→ What is asked
Return all of the records below, reproducing each line character for character with no changes.

Rows of pointing data
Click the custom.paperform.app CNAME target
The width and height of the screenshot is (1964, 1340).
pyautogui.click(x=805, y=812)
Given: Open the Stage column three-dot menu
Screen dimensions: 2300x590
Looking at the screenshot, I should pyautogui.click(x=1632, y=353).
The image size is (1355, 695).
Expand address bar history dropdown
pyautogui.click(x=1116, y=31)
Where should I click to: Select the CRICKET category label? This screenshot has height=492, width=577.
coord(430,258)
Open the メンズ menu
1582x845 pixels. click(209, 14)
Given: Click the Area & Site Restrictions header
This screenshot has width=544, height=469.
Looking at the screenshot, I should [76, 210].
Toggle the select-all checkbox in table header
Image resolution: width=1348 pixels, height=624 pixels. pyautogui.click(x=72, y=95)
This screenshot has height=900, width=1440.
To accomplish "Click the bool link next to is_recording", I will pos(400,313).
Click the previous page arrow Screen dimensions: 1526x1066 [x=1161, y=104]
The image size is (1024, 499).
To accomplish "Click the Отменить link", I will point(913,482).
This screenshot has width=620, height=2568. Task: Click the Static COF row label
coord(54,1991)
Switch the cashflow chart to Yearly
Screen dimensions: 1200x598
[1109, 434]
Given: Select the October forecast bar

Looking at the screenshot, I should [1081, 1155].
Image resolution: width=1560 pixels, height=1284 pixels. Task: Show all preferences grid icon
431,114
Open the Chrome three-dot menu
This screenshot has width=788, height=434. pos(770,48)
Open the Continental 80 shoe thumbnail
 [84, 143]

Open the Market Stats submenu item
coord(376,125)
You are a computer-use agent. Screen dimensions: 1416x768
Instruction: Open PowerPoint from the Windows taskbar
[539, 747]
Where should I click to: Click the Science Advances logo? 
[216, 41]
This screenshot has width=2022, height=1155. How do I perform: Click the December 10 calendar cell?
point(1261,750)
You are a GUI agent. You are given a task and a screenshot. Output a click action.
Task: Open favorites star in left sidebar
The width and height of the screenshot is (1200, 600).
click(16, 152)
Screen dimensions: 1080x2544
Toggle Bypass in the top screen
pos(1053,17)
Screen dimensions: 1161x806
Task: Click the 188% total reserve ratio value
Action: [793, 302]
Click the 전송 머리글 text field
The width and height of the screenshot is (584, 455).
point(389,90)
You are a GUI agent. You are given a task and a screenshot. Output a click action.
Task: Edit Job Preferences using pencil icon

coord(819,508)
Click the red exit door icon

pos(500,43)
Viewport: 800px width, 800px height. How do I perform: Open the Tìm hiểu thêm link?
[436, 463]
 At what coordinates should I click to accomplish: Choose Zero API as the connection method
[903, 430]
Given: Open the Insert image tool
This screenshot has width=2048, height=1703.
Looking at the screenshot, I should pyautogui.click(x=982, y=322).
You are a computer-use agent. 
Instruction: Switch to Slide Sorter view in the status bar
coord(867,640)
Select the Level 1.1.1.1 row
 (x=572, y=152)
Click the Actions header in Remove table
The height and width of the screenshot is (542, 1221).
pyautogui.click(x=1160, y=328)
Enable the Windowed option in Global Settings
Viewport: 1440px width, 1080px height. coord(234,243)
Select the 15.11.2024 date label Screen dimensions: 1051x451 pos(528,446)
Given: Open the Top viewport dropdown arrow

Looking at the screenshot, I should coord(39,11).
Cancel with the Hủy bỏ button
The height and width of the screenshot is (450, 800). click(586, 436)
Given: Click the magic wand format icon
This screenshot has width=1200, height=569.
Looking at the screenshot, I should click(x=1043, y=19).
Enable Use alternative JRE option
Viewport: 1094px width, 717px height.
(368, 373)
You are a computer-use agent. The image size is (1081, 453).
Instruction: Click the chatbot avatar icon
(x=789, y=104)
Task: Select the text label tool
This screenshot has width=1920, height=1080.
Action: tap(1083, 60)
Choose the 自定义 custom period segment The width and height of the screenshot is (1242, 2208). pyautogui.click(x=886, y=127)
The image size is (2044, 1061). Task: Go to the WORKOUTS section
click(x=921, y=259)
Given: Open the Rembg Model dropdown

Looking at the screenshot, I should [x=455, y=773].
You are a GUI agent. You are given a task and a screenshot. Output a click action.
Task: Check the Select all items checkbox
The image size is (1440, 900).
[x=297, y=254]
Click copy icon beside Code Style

→ Exercise response
Click the custom.paperform.app CNAME target
The width and height of the screenshot is (1964, 1340).
pyautogui.click(x=805, y=812)
Given: Open the Stage column three-dot menu
Screen dimensions: 2300x590
Looking at the screenshot, I should pyautogui.click(x=1632, y=353).
The image size is (1355, 695).
Expand address bar history dropdown
pyautogui.click(x=1116, y=31)
Where should I click to: Select the CRICKET category label? This screenshot has height=492, width=577.
coord(430,258)
Open the メンズ menu
1582x845 pixels. click(209, 14)
Given: Click the Area & Site Restrictions header
This screenshot has width=544, height=469.
Looking at the screenshot, I should [76, 210].
Toggle the select-all checkbox in table header
Image resolution: width=1348 pixels, height=624 pixels. pyautogui.click(x=72, y=95)
This screenshot has height=900, width=1440.
To accomplish "Click the bool link next to is_recording", I will pos(400,313).
Click the previous page arrow Screen dimensions: 1526x1066 [x=1161, y=104]
The image size is (1024, 499).
To accomplish "Click the Отменить link", I will point(913,482).
This screenshot has width=620, height=2568. Task: Click the Static COF row label
coord(54,1991)
Switch the cashflow chart to Yearly
Screen dimensions: 1200x598
[1109, 434]
Given: Select the October forecast bar

Looking at the screenshot, I should [1081, 1155].
Image resolution: width=1560 pixels, height=1284 pixels. Task: Show all preferences grid icon
431,114
Open the Chrome three-dot menu
This screenshot has width=788, height=434. pos(770,48)
Open the Continental 80 shoe thumbnail
 [84, 143]

Open the Market Stats submenu item
coord(376,125)
You are a computer-use agent. Screen dimensions: 1416x768
Instruction: Open PowerPoint from the Windows taskbar
[539, 747]
Where should I click to: Click the Science Advances logo? 
[216, 41]
This screenshot has width=2022, height=1155. How do I perform: Click the December 10 calendar cell?
point(1261,750)
You are a GUI agent. You are given a task and a screenshot. Output a click action.
Task: Open favorites star in left sidebar
The width and height of the screenshot is (1200, 600).
click(16, 152)
Screen dimensions: 1080x2544
Toggle Bypass in the top screen
pos(1053,17)
Screen dimensions: 1161x806
Task: Click the 188% total reserve ratio value
Action: [793, 302]
Click the 전송 머리글 text field
The width and height of the screenshot is (584, 455).
point(389,90)
You are a GUI agent. You are given a task and a screenshot. Output a click action.
Task: Edit Job Preferences using pencil icon

coord(819,508)
Click the red exit door icon

pos(500,43)
Viewport: 800px width, 800px height. How do I perform: Open the Tìm hiểu thêm link?
[436, 463]
 At what coordinates should I click to accomplish: Choose Zero API as the connection method
[903, 430]
Given: Open the Insert image tool
This screenshot has width=2048, height=1703.
Looking at the screenshot, I should pyautogui.click(x=982, y=322).
You are a computer-use agent. 
Instruction: Switch to Slide Sorter view in the status bar
coord(867,640)
Select the Level 1.1.1.1 row
 (x=572, y=152)
Click the Actions header in Remove table
The height and width of the screenshot is (542, 1221).
pyautogui.click(x=1160, y=328)
Enable the Windowed option in Global Settings
Viewport: 1440px width, 1080px height. coord(234,243)
Select the 15.11.2024 date label Screen dimensions: 1051x451 pos(528,446)
Given: Open the Top viewport dropdown arrow

Looking at the screenshot, I should coord(39,11).
Cancel with the Hủy bỏ button
The height and width of the screenshot is (450, 800). click(586, 436)
Given: Click the magic wand format icon
This screenshot has width=1200, height=569.
Looking at the screenshot, I should click(x=1043, y=19).
Enable Use alternative JRE option
Viewport: 1094px width, 717px height.
(368, 373)
You are a computer-use agent. The image size is (1081, 453).
Instruction: Click the chatbot avatar icon
(x=789, y=104)
Task: Select the text label tool
This screenshot has width=1920, height=1080.
Action: tap(1083, 60)
Choose the 自定义 custom period segment The width and height of the screenshot is (1242, 2208). pyautogui.click(x=886, y=127)
The image size is (2044, 1061). Task: Go to the WORKOUTS section
click(x=921, y=259)
Given: Open the Rembg Model dropdown

Looking at the screenshot, I should [x=455, y=773].
You are a GUI agent. You are given a task and a screenshot. Output a click action.
Task: Check the Select all items checkbox
The image size is (1440, 900).
[x=297, y=254]
Click copy icon beside Code Style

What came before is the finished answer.